▶ PROBLEM DETAILS
For each statement, decide whether it agrees with the text on Barabbas and the Greek word λῃστής that follows. Answer yes or no and quote the deciding words of the text. (a) Josephus applies the plural of λῃστής to anti-Roman Jewish rebels. (b) The text presents the gospel use of "lestai/rebels" for Barabbas as a new reading. (c) Josephus wrote long after the gospels were composed.

John 18:40 — They shouted in reply, “Not this man, but Barabbas!” Now Barabbas was a bandit [λῃστής – lestes].

Now λῃστής (lestes) is the Greek word for “robber”, but the historian who has left us an account of the Jewish War with Rome and the many decades prior to that event, Josephus, uses λῃσταί (the plural of λῃστής) to describe anti-Roman Jewish rebels. Josephus was writing around the same period that many scholars believe the evangelists were composing the our canonical gospels.

The gospel use of “lestai/rebels” to describe Barabbas and the two who were crucified with Jesus is not new. It is found in the scholarly literature readily enough.

Einhorn takes the next step and examines the times Josephus tells us the lestai were active. I have summed up Einhorn’s observations in the following table.

▶ DATASET

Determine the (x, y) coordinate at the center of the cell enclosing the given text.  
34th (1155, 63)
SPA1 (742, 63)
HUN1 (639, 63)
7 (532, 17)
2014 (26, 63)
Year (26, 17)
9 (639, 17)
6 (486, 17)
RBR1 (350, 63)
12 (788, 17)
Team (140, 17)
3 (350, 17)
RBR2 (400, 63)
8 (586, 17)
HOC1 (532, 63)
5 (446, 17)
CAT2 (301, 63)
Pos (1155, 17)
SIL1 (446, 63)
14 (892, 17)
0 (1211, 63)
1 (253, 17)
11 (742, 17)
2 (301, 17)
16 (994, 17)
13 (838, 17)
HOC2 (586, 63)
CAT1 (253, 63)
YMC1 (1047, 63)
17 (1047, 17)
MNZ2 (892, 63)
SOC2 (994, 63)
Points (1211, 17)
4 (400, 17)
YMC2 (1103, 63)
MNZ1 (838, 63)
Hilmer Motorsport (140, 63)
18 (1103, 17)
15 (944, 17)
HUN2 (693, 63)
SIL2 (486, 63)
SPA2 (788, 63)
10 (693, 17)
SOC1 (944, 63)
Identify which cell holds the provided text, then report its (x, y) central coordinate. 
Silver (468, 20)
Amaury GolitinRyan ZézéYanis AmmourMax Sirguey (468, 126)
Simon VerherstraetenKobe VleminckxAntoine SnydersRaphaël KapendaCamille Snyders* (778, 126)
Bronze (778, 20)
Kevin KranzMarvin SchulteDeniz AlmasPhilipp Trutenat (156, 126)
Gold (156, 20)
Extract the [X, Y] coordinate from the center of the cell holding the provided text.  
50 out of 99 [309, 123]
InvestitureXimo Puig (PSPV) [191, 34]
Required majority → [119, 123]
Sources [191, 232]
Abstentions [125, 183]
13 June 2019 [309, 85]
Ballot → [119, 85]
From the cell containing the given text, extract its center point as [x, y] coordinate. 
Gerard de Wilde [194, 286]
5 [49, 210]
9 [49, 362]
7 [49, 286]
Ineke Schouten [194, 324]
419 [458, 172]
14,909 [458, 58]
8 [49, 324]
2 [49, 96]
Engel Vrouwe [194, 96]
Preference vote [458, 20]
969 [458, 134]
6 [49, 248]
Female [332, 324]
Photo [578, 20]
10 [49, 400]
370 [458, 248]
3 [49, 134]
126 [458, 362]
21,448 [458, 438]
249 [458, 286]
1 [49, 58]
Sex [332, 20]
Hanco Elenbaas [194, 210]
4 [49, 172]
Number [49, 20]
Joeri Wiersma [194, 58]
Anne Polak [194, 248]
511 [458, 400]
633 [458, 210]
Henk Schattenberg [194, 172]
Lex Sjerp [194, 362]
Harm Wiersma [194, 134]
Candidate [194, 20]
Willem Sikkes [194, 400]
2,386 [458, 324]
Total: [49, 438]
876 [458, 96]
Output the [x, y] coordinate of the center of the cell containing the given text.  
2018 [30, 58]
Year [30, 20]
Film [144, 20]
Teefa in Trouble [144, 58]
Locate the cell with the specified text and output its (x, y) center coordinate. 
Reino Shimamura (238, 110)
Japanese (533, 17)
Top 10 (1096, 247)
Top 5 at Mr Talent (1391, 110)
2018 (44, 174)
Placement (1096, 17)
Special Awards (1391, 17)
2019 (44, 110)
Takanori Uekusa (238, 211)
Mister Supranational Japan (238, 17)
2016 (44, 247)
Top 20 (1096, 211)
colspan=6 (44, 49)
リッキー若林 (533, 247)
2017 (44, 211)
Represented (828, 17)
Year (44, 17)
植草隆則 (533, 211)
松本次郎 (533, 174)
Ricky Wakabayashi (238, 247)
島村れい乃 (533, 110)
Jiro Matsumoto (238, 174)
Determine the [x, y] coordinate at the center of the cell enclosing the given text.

▶ COMPLETE RESPONSE
(a) Yes: "uses λῃσταί (the plural of λῃστής) to describe anti-Roman Jewish rebels"
(b) No: "The gospel use of “lestai/rebels” to describe Barabbas and the two who were crucified with Jesus is not new."
(c) No: "Josephus was writing around the same period that many scholars believe the evangelists were composing"